__YOUR TASK__: Scan the entries that follow and copy out every line containing "dropdown".

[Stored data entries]
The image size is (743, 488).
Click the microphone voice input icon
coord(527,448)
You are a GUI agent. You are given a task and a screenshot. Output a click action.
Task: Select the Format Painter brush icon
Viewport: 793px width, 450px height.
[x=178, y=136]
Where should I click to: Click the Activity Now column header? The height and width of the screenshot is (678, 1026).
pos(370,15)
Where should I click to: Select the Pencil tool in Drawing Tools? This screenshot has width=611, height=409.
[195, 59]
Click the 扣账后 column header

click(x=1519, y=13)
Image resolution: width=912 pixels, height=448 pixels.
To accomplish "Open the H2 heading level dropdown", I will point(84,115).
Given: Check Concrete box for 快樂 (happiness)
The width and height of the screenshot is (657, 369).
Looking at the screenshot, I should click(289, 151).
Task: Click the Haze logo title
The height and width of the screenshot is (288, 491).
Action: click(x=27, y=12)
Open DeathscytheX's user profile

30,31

==

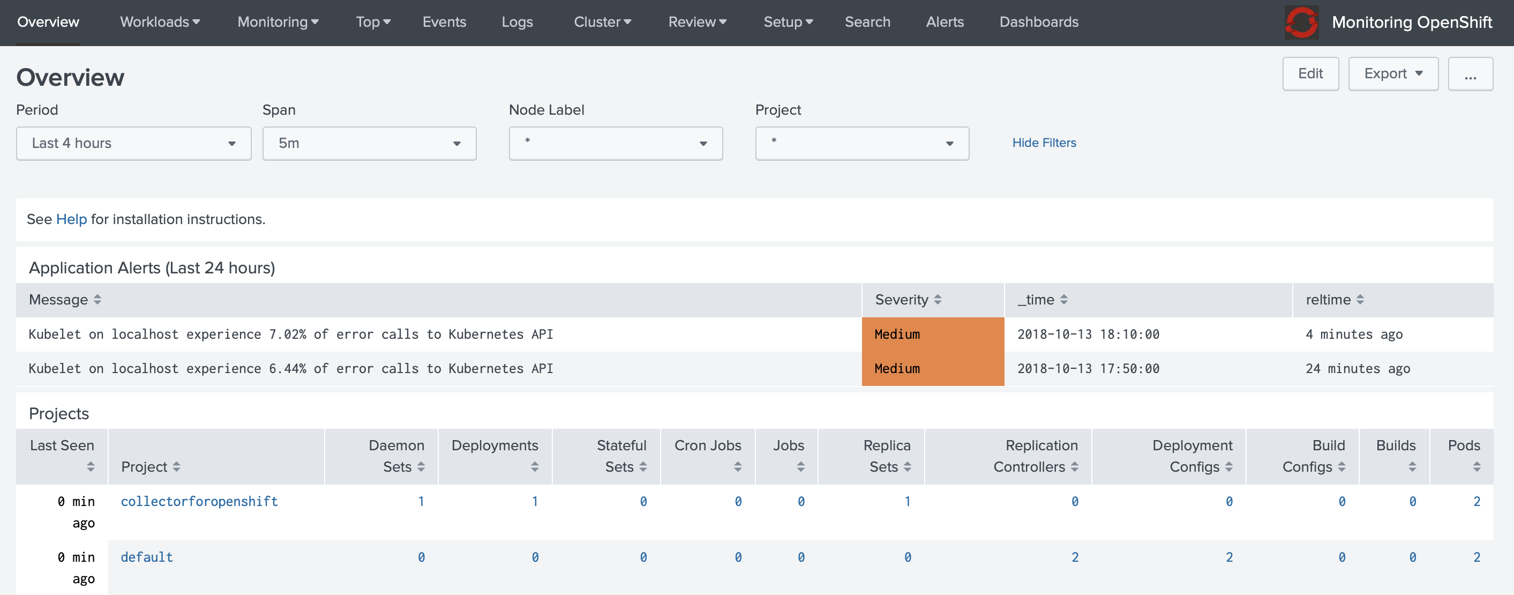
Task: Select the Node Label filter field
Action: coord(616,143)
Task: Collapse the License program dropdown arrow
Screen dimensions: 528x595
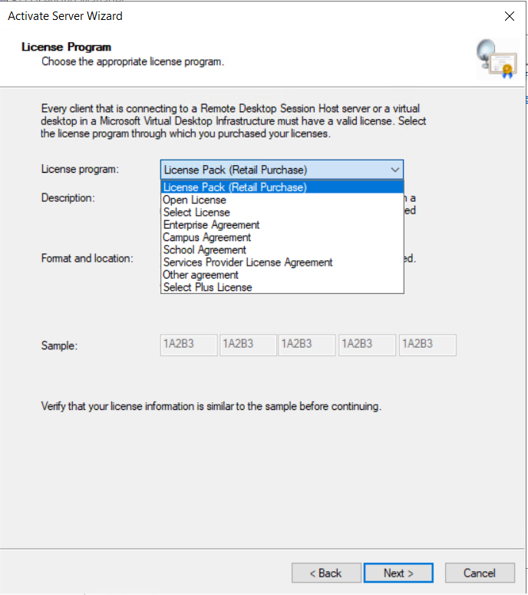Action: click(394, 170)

__SOLUTION TO THE EXERCISE__:
To accomplish "Open the H2 heading level dropdown", I will point(84,115).
Task: Collapse the License program dropdown arrow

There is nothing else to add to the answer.